Can you explain this for me?


"A view of the relationship of God to time that I've read, with which I am in apparent agreement, is the view that God was timeless before the creation of the univese (time/space/matter/energy etc . . .) and temporal after the universe was created."


And how about this?

"Christian philosopher William Lane Craig suggests that, "Perhaps we could say that God sans the universe existed in a topologically amorphous time in which temporally ordered intervals could not be distinguished."

And,
"You could say the above is, for all technical purposes, timelessness. So the picture of God sort of existing by Himself in some infinite state of time is false. So it seems that the best explanation for God's relationship to time is that He was timeless sans creation, and temporal since creation."

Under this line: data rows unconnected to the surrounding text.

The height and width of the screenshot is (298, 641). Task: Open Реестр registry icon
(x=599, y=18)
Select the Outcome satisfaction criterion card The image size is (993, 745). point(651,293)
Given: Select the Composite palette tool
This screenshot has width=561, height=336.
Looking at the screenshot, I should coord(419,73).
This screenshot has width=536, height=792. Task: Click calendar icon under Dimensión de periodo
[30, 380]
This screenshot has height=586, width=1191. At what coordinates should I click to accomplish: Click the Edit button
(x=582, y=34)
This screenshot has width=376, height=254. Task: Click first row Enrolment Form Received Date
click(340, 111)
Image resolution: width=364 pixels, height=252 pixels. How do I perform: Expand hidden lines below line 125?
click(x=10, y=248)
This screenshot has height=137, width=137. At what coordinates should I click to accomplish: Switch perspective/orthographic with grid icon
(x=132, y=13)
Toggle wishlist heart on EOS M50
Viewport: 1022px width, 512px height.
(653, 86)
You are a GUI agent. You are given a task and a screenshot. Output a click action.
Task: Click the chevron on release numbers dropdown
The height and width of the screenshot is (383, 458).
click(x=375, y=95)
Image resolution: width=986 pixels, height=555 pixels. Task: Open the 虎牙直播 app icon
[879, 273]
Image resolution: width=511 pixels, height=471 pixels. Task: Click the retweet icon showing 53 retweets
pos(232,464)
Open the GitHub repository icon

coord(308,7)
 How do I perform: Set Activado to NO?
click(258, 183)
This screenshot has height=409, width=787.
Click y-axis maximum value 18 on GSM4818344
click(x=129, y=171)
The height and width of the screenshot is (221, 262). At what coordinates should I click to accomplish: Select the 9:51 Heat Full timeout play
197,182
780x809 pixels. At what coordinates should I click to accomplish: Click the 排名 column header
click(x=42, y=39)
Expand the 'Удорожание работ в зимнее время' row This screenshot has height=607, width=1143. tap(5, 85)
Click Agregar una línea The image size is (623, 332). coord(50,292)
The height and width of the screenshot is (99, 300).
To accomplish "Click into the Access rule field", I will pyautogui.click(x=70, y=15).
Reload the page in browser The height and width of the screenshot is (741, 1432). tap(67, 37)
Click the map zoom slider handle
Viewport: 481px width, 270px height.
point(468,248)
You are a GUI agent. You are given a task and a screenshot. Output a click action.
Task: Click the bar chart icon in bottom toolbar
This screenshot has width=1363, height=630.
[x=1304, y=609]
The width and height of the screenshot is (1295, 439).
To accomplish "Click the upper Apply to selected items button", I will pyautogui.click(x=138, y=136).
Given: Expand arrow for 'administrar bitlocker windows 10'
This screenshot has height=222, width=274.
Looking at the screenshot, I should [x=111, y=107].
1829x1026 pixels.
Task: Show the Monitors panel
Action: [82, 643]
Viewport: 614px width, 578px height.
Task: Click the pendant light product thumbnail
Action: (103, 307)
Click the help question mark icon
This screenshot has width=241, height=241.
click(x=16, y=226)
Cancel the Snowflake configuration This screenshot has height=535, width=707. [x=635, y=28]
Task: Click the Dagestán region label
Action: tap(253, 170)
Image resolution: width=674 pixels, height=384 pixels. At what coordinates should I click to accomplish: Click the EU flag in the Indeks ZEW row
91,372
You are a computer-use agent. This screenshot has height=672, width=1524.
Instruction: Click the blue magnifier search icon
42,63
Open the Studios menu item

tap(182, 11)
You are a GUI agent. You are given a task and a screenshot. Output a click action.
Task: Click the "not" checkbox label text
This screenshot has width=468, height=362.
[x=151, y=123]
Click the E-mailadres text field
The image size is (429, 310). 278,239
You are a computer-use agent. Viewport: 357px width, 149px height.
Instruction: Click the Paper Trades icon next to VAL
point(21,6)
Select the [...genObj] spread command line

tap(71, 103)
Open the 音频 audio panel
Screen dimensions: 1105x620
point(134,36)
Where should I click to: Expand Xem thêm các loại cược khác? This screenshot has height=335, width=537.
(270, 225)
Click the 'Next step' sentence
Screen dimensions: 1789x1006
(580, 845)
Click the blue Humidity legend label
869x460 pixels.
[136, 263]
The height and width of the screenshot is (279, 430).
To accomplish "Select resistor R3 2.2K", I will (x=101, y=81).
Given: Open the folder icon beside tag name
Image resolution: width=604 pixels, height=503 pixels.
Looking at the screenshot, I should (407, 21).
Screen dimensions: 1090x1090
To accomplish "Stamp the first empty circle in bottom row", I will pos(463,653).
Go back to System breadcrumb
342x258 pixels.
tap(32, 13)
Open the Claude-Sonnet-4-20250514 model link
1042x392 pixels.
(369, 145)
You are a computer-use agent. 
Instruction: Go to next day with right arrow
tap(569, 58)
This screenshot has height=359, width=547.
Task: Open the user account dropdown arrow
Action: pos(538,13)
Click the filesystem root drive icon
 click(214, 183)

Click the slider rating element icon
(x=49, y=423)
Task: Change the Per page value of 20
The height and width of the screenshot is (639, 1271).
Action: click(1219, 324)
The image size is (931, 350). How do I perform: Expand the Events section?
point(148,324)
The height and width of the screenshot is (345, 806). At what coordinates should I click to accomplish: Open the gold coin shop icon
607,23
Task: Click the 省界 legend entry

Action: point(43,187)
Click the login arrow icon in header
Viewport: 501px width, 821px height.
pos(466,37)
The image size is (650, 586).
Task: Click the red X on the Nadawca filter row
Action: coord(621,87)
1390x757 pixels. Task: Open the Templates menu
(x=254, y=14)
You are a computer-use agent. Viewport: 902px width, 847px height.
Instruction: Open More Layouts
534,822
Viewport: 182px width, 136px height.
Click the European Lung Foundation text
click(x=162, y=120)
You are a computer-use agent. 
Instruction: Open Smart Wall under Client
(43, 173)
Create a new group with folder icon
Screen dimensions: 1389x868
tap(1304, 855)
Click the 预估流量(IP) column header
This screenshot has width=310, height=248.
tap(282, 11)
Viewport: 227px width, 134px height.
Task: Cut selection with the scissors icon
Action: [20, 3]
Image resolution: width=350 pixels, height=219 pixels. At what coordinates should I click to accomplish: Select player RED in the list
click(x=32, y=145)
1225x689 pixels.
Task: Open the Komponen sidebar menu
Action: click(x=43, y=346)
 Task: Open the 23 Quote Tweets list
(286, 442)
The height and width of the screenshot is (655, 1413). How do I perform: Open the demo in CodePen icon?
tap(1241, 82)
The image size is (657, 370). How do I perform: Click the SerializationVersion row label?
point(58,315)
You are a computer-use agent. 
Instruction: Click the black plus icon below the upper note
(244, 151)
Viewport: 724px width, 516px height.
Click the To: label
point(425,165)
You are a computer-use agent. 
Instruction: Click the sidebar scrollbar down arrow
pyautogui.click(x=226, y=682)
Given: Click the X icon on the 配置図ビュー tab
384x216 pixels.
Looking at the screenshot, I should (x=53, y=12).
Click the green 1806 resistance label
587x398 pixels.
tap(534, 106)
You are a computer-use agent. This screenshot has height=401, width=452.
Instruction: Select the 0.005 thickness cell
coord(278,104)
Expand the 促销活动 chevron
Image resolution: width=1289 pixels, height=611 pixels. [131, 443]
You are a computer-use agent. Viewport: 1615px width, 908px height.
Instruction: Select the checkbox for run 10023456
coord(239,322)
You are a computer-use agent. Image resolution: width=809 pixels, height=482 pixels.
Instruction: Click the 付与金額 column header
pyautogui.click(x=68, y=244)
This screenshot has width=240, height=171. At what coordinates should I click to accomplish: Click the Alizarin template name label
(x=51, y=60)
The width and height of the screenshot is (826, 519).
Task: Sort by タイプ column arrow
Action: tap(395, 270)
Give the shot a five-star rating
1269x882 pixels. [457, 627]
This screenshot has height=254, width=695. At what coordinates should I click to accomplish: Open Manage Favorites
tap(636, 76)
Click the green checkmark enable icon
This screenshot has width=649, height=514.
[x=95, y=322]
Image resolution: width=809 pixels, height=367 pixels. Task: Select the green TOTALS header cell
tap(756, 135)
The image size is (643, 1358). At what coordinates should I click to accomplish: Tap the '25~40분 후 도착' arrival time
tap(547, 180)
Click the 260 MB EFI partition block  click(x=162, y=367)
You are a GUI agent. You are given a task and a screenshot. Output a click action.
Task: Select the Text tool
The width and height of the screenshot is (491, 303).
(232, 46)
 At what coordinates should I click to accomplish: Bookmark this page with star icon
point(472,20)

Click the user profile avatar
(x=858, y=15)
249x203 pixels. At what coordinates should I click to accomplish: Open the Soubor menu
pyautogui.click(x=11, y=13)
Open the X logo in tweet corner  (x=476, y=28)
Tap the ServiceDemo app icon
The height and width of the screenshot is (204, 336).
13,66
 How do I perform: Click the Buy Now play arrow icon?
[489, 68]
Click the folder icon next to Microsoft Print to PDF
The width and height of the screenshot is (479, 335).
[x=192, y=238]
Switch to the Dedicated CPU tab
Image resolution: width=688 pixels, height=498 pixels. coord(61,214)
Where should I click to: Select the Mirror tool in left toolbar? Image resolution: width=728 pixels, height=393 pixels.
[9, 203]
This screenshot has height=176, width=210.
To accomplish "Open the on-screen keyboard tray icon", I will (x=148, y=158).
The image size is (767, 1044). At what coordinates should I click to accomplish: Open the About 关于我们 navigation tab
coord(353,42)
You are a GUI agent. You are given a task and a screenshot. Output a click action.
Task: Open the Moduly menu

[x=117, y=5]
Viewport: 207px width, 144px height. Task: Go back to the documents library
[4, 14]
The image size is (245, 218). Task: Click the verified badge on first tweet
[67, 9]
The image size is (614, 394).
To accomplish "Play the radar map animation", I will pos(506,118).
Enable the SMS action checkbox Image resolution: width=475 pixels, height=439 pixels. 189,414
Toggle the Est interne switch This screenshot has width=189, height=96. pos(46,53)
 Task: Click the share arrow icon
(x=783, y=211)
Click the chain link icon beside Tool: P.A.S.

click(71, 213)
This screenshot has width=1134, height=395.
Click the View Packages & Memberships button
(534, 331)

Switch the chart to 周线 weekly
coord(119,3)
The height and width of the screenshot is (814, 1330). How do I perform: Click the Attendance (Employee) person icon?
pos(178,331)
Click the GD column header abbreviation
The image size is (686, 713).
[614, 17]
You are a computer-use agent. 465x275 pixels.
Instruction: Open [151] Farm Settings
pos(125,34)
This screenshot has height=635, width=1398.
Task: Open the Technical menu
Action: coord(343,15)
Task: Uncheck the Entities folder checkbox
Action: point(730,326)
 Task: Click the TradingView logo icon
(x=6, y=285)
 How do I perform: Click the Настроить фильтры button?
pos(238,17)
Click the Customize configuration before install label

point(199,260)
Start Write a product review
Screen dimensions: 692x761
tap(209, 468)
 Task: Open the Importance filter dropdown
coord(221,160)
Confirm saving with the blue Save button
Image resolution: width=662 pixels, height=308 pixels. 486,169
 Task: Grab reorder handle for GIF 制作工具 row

I'm not quite sure what this means. To exist means to occupy space and time, no time, no existance.

mattbballman19
April 9th 2003, 04:44 PM
Butters,

The view is something like this: Prior to the space-time universe, God existed. But if God existed prior to time then he cannot be a part of time. Hence, God is timeless. Some argue that God may participate in a sort of proto-time prior to the universe, but Craig disagrees. He believes that God can exist in a state of tranquility that is undisturbed by anything until he actually creates the universe. Also, it is important to mention, that the existence of time requires the succession of events. If only God exists and is left alone to his simultaneous thoughts, there is no opportunity to conceive of time. But if God creates something that did not exist then there is a definite succession of events ensuing. Therefore, God then enters into time at the moment of creation.

I hope this helps.

matt

Butters
April 9th 2003, 05:23 PM
Thanks Matt, but I believe I am as confused as ever. How could God exist before time, when the definition of exist is to occupy space and time. What is Proto time? How long did God exist in his State of Tranquillity before he created the universe? If God was in a state of Tranquillity, what disturbed him enough to create the universe? Where did God exist before he created space?

all very confusing. . .

bobazilla
April 9th 2003, 07:46 PM
Who is to say this is the only creation? If god is as powerful as some suppose, why not more that one? In that case he would need never be in a timeless state. Either that or the inexplicable creation of the universe created God.

Bobazilla

mattbballman19
April 10th 2003, 09:05 PM
Butters,

I can understand the confusion. But, philosophically, the error lies in this misguided definition that "to exist" entails a temporal existence. And this is just false. Think of the Platonic Forms that supposedly served as the archetypes for every particular thing in this universe. Moreover, numbers exist in some way but they do not occupy any spatial or temporal areas. God could exist on the boundary of space-time (much like drawing a circle in the sand and putting a marble on the edge of the circle). In this case, God does not exist "before" the boundary or "after" it, He just exists outside of it or on the arc of the universe's boundary.

matt

Butters
April 12th 2003, 04:03 PM
Matt,

"I can understand the confusion. But, philosophically, the error lies in this misguided definition that "to exist" entails a temporal existence. And this is just false."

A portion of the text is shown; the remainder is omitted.